Podróżowanie w czasach covidowych może się wiązać z nieplanowanymi i mało przyjemnymi niespodziankami. Takie właśnie doświadczyło kilkuset turystów z Polski w Egipcie. Polacy utknęli w hotelu w Marsa Alam, gdzie zostali poddani przymusowej kwarantannie. Nie wierzą jednak w prawdziwość otrzymanych wyników.
Nie wiadomo o co chodzi
O sprawie poinformowało rmf24.pl. turyści relacjonowali, że nie wiedzą o co dokładnie chodzi, ponieważ najpierw dowiedzieli się, że wykryto koronawirusa u półtorarocznego dziecka, później z kolei, że jest wśród nich zakażony dorosły.
Jak informuje wp.pl, turyści z Warszawy, Krakowa i Katowic przylecieli do Egiptu z biurem Itaka. Wykonano im testy na lotnisku, jednak jak sami twierdzą nie opisano próbek, tylko wrzucono do jednego worka. Wczoraj poinformowano Polaków, że muszą się poddać przymusowej kwarantannie. Brak rzetelnej informacji, a także opieki ze strony biura i polskiej ambasady daje się we znaki.
Uwięziona turystka opowiada rmf24.pl:
Polacy opowiadają, że są zamknięci w pokojach. – Jesteśmy oddzieleni od ludzi do tego stopnia, że wczoraj, by napić się wody, musieliśmy prosić, żeby inni turyści rzucali z dołu do góry wodę. Jesteśmy odcięci kompletnie od wszystkiego.
Rzecznik MSZ zapewnia, że konsul w Kairze monitoruje sytuację polskich turystów w Egipcie i pozostaje w kontakcie z osobami zgłaszającymi się telefonicznie oraz mailowo do urzędu.

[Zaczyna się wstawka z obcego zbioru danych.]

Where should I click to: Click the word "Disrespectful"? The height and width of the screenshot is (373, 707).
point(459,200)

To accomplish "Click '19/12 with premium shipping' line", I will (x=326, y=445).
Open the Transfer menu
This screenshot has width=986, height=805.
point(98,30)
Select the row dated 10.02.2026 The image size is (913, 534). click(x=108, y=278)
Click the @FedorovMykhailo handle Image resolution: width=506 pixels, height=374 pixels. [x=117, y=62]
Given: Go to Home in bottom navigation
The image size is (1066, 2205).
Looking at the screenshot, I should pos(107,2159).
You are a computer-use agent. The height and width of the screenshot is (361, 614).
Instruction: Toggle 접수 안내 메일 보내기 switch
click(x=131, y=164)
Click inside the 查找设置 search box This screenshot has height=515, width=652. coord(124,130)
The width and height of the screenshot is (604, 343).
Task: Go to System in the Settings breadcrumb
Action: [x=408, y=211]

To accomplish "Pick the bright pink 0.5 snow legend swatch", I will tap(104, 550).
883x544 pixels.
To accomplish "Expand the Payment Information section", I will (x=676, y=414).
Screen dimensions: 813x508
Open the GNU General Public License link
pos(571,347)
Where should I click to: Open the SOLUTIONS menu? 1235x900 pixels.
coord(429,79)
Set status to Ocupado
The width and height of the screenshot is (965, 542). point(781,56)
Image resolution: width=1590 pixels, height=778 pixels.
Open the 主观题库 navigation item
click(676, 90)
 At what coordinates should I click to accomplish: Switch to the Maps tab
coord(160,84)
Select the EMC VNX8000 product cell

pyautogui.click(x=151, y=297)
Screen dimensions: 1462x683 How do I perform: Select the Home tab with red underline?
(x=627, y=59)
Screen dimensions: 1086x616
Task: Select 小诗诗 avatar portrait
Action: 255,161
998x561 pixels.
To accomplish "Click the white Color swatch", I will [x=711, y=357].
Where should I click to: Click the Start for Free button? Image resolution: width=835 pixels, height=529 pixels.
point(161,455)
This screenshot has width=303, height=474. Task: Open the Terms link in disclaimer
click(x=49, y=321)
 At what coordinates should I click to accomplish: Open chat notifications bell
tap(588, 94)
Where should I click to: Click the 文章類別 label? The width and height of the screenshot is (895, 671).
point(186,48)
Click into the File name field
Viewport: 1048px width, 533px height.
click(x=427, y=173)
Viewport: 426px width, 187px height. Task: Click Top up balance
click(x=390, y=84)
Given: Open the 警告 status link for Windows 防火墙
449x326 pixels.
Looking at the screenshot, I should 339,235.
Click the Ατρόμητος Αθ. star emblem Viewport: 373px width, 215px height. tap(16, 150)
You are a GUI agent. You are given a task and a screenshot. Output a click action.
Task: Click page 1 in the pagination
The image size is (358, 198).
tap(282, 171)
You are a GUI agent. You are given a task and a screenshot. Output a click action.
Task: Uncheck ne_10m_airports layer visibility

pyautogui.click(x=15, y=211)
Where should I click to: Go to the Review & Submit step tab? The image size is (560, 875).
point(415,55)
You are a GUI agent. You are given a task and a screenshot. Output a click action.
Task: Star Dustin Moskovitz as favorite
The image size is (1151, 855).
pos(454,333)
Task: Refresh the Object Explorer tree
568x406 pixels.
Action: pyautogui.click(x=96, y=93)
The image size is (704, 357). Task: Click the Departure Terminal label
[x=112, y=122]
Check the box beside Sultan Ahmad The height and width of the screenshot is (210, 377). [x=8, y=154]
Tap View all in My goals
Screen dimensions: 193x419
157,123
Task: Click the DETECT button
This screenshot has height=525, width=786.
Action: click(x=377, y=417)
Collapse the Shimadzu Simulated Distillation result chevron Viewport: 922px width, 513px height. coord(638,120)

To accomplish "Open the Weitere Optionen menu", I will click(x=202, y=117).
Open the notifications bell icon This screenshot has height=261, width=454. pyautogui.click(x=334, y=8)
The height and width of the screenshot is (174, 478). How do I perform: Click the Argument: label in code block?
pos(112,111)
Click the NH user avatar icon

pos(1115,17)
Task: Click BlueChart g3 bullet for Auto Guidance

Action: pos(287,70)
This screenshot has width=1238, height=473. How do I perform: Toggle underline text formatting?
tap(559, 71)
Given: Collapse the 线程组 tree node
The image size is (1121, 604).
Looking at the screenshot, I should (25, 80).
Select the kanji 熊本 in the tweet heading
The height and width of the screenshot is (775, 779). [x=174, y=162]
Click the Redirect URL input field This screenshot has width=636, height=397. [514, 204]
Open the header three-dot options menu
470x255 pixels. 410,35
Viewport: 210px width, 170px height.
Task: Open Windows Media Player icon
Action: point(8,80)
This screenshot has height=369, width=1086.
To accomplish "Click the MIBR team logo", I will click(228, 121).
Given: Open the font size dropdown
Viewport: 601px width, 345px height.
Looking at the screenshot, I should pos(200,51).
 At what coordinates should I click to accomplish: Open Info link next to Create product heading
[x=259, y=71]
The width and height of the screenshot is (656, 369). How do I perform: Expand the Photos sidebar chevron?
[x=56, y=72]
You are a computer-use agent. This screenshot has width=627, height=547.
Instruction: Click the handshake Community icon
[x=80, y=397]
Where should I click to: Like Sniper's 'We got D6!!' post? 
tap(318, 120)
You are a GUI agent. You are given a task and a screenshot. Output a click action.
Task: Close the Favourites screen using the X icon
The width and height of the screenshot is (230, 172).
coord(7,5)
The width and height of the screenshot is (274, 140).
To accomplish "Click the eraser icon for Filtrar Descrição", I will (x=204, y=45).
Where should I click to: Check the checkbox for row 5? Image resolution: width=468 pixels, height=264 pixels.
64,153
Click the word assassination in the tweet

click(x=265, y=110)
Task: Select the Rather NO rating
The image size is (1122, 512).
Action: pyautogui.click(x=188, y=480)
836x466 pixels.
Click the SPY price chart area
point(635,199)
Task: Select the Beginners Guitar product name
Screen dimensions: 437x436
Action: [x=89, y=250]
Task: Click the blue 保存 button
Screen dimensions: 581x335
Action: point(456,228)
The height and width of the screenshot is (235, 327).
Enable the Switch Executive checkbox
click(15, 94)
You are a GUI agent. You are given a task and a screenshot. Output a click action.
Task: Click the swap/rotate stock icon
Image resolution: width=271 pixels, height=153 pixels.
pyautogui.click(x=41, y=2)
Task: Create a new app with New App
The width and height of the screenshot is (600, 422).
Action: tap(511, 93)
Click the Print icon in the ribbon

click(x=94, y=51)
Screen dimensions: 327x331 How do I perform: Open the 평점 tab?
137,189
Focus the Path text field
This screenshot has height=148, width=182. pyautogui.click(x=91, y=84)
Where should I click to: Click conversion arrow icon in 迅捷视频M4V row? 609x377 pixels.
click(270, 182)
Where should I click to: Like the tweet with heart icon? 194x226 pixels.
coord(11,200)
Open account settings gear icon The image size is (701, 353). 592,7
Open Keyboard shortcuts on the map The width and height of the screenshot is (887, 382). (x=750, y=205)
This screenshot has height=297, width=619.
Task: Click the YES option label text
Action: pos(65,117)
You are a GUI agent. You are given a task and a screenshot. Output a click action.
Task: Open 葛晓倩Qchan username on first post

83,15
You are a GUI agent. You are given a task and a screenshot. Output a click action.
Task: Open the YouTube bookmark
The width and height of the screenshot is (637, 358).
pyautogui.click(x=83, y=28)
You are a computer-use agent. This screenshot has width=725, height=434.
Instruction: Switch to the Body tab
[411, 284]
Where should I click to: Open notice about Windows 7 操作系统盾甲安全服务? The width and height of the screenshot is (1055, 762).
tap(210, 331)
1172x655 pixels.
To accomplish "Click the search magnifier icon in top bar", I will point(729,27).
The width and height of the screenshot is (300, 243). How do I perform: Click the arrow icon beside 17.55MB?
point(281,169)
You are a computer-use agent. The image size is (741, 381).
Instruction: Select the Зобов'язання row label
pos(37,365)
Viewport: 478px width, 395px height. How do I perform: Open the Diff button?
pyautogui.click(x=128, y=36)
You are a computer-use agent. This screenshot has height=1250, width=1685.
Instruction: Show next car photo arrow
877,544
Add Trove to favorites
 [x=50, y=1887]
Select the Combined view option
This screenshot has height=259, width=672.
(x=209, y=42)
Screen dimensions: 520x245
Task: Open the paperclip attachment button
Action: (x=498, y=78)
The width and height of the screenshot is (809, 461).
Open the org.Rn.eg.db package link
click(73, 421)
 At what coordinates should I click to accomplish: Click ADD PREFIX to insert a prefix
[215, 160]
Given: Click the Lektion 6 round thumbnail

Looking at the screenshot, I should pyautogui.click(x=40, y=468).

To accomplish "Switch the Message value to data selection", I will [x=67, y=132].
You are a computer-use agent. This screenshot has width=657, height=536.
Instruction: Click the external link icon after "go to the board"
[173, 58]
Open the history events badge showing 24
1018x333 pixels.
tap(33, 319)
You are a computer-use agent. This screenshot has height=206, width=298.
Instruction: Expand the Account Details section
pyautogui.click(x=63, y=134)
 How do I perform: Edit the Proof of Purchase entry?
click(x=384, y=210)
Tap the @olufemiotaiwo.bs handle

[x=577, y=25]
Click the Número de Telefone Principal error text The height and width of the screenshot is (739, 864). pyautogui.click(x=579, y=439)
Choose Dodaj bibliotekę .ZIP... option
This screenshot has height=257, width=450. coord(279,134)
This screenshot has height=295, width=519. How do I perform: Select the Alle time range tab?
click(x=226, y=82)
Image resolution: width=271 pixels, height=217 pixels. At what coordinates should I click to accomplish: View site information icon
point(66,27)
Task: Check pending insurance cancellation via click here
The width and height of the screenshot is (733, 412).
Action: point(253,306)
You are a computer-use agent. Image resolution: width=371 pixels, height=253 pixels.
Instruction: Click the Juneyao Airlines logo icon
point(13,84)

Od 1 września 2020 r. wszyscy podróżujący do Egiptu zobligowani są do okazania negatywnych wyników testów PCR na COVID-19, przetłumaczonych na język angielski lub język arabski. Badanie powinno być przeprowadzone w okresie 72 godzin przed planowanym wjazdem do Egiptu. Powyższe regulacje nie obejmują dzieci w wieku do 6 lat.
Jednak warto wiedzieć, że turyści, którzy przylatują do Hurghady, Marsa Alam, Szarm El-Szejk lub Taba mogą odpłatnie wykonać test PCR na egipskim lotnisku. Do momentu uzyskania wyniku trzeba się jednak liczyć z izolacją.
Po wykonaniu powtórnego testu okazało się, że tylko 4 osoby są zarażone Covid-19. Pozostałe 144 osoby zostały zwolnione z kwarantanny.